Page 1 of 1

unique email validation: calling SQL from JS?

Posted: Wed Jan 19, 2011 12:25 pm
by sonogreen
Hi:

I have a registereduser table with unique "username" and "email". How can I validate that "uniqueness" in a Javascript call?

I have an email field in "registeredusers" and an email field in the form. Then on "Submit" call the following JS:

Code: Select all

<?php
	$email_taken = 0;
	$email = trim(get_param('email'));
	if (!empty($email))
	{
		$strSQL = "select email from registeredusers where email = ".$email;
		$db->query($strSQL);
		if($db->next_record())
		{
			$email_taken = 1;
		}
	}
?>		
	if(<?php echo $email_taken;?>")
	{
		alert("This email address is already taken. Please choose a different email");
		document.getElementById("email").focus();
		return false;
	}
However, this is not working.
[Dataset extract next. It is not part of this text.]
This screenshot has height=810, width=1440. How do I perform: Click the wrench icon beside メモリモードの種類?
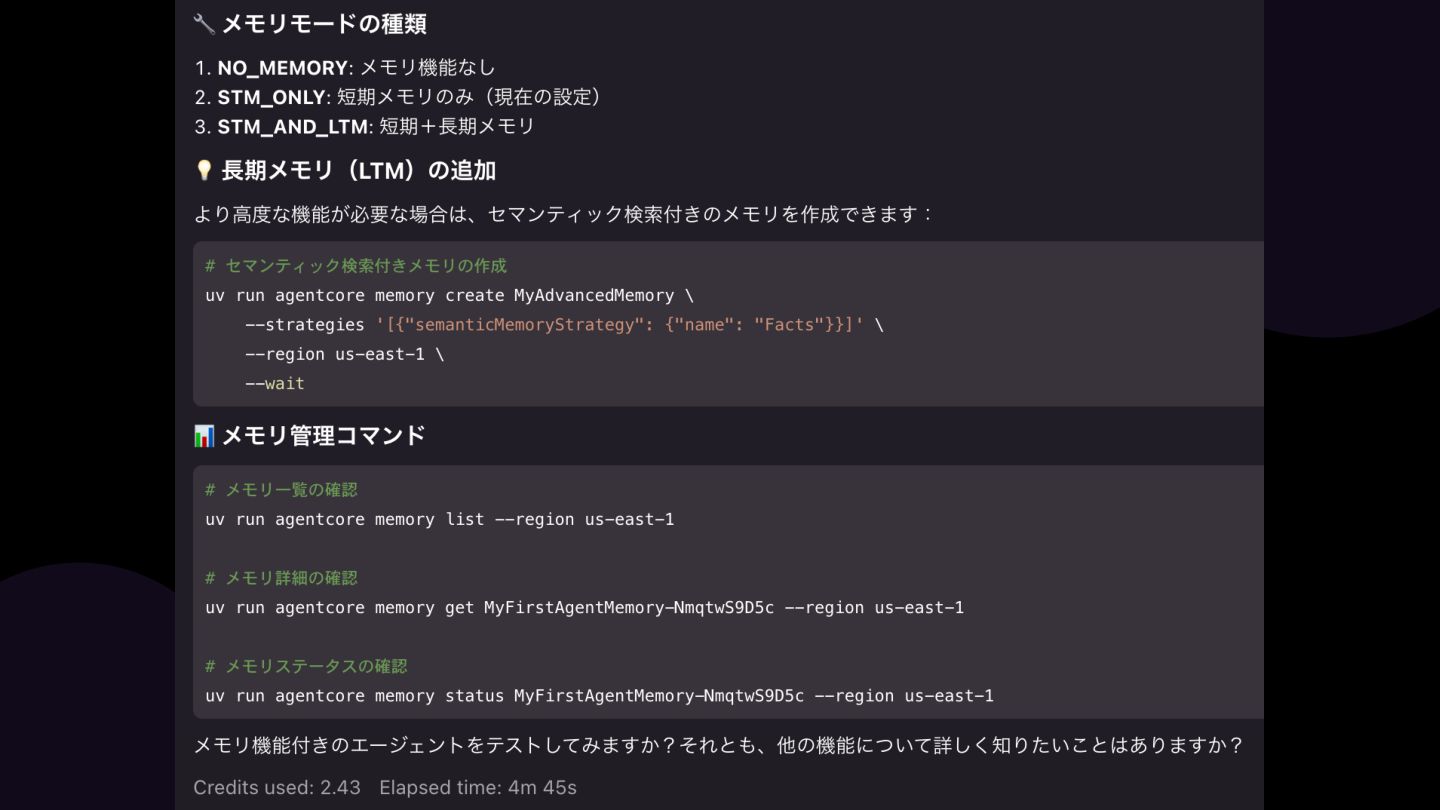[x=204, y=24]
How can I make it work?
Your help is appreciated.
Thanks
Thomas

Re: unique email validation: calling SQL from JS?

Posted: Wed Jan 19, 2011 1:34 pm
by AbraCadaver
Actually, if it set as UNIQUE in the DB, then the insert should fail and then you can redirect back to the form or on the processing page you can do a select to see if it exists and then redirect back to the form, either way.
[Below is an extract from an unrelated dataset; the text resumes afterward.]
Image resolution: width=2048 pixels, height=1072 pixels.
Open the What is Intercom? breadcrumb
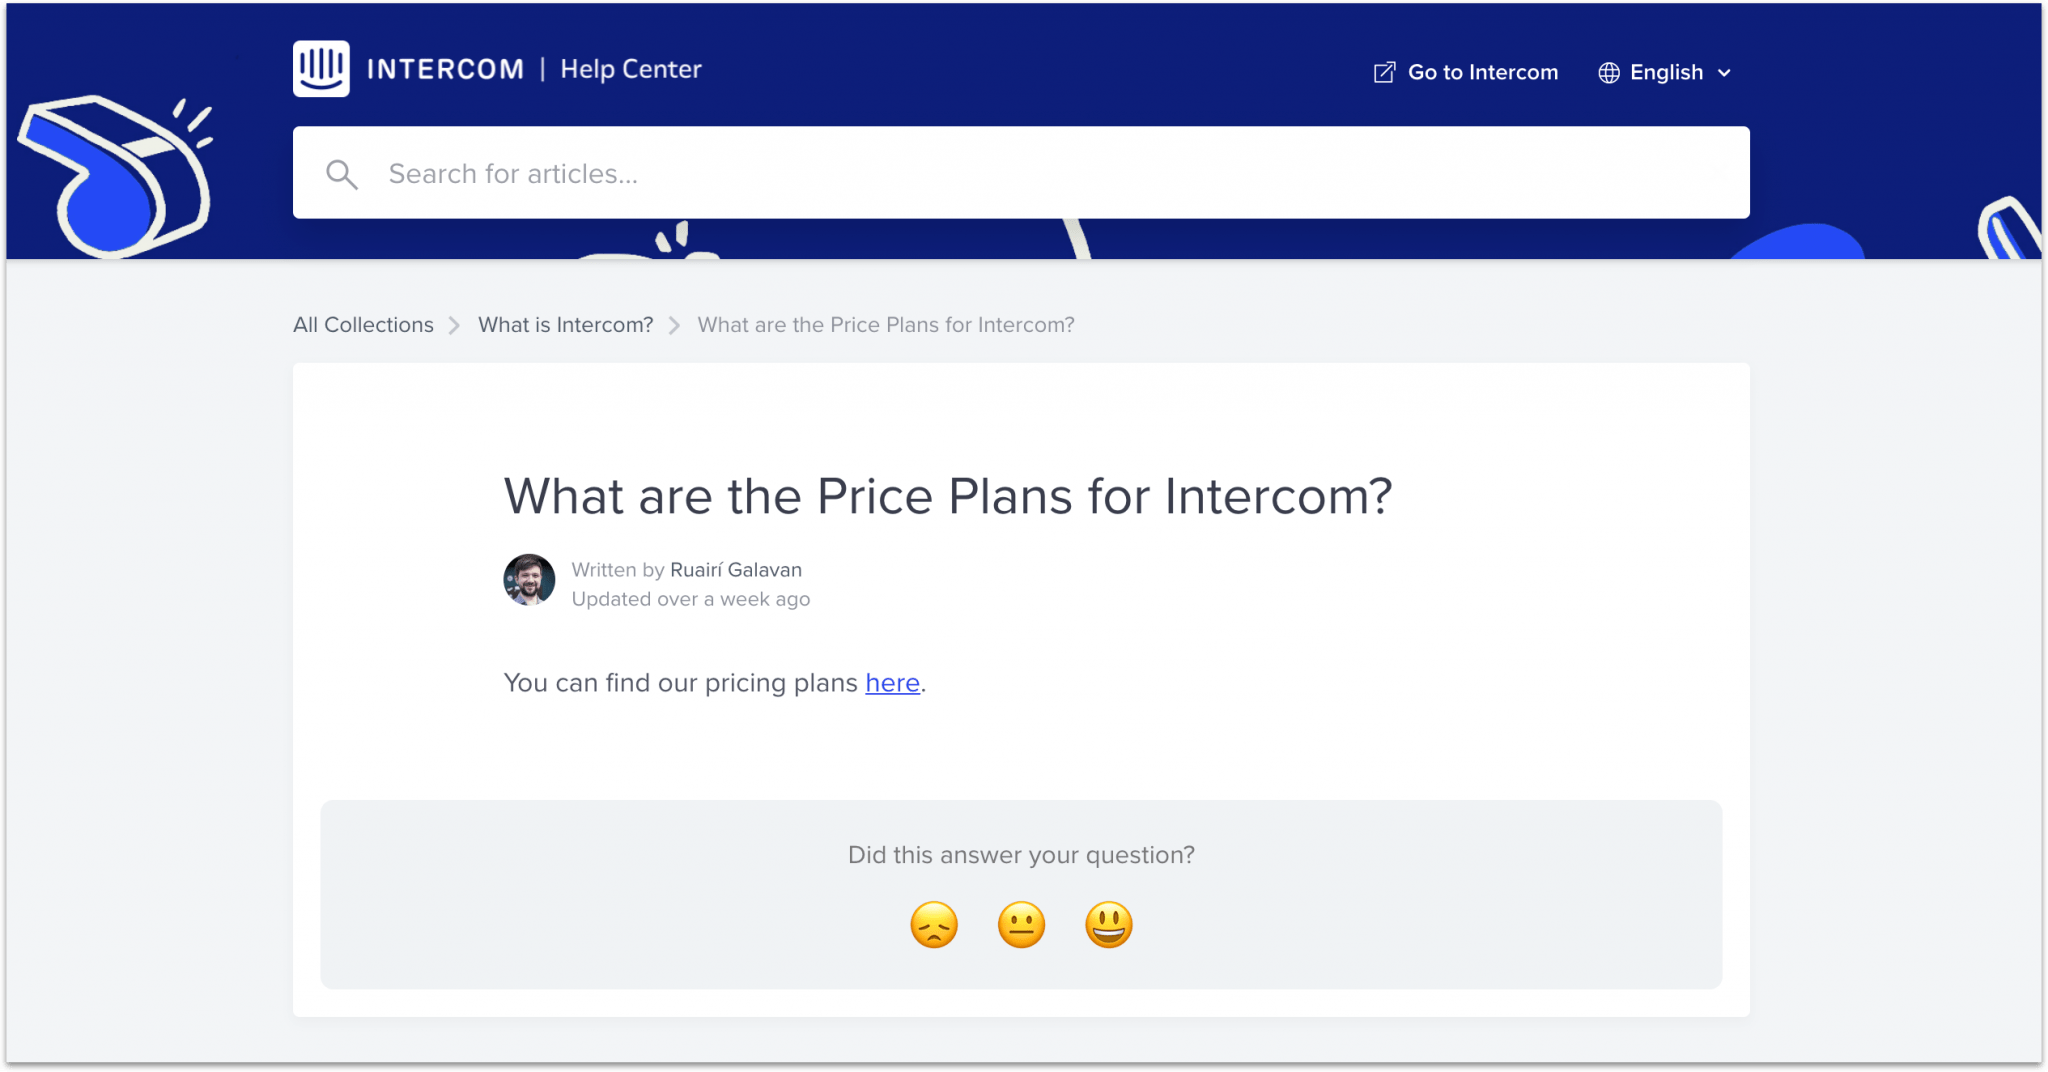point(565,325)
If you can't do that then AJAX. This is just an example (not tested) and you need to make sure you add some sanitization / other checks before querying the DB and also encode the data being sent from the javascript:

Code: Select all

<html>
<head>
<script type="text/javascript">
function checkReg() {
    email = document.reg.email.value;
    xhttp = new XMLHttpRequest();
    xhttp.open("GET", "http://example.com/checkreg.php?email="+email, false);
    xhttp.send();
    response = xhttp.responseText;

    if(response == 0) {
        return true;
    } else {
        alert("This email address is already taken. Please choose a different email");
        document.getElementById("email").focus();
        return false;
    }
}
</script>
</head>

<body>
<form name="reg" action="reg.php" onsubmit="checkReg()">
<input type="text" name="username" />
<input type="text" name="email" />
<input type="submit" value="Submit" />
</form>

</body>
</html>
checkreg.php

Code: Select all

<?php
$username = $_GET['username'];
$email = $_GET['email'];
// connect to db
// SELECT count(*) FROM registereduser WHERE email='$email' LIMIT 1
// fetch $row
echo $row['count'];
?>

Re: unique email validation: calling SQL from JS?
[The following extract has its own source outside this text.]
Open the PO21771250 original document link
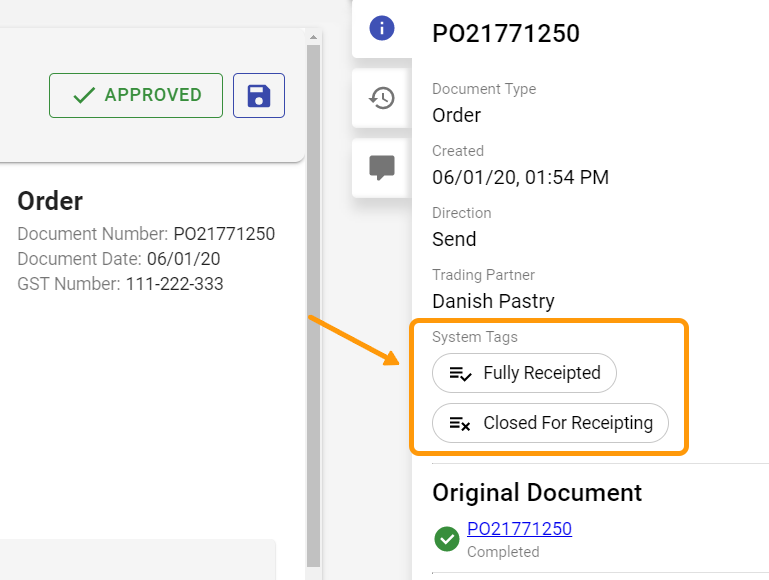 coord(519,529)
Posted: Thu Jan 20, 2011 4:09 pm
by sonogreen
Hi AbraCadaver:

Thanks for the quick response. Even better, it is working on my page.

I do have question regarding the "COUNT(*)" select.

The previous developer used the DB_Sql class to implement all DB calls.

When I use the "Select Count" with DB_SQL it does not work, when I call "db1->f('count'), do you have any idea on how to use COUNT with DB_Sql?

I made it work with a regular "Select * from" and then check if the row count is above 0. It would be nice to know for the future. There should be also a performance difference between the 2, please correct me if I am wrong.

Here's the JS code that I actually used:

Code: Select all

    
    var email = document.form1.email.value;
    var xhttp = new XMLHttpRequest();
    xhttp.open("GET", "checkunique.php?email="+email, false);
    xhttp.send();
    var isTaken = xhttp.responseText;
    if (isTaken > 0)
    {
        alert("This email address is already taken. Please choose a different email");
        document.getElementById("email").focus();
        return false;
    }
The PHP that is called looks like that, the COUNT is commented out.

Code: Select all

<?php
	session_start();
	include("includes/common.php");

	$isTaken = 0;

/*
        // this one is not working...
	if($_GET['email'])
	{
		$email = $_GET['email'];
	
		$sql = "select count(*) from registeredusers where email='".$email."'";
		$db1->query($sql);
		$db1->next_record();
		$isTaken = $db1->f('count');
	}
*/
        // this one is working
	if($_GET['email'])
	{
		$email = $_GET['email'];
	
		$sql = "select * from registeredusers where email='".$email."'";
		$db1->query($sql);
		$isTaken = $db1->num_rows();
	}
	echo $isTaken;
?>
Thanks again.
Regards
Thomas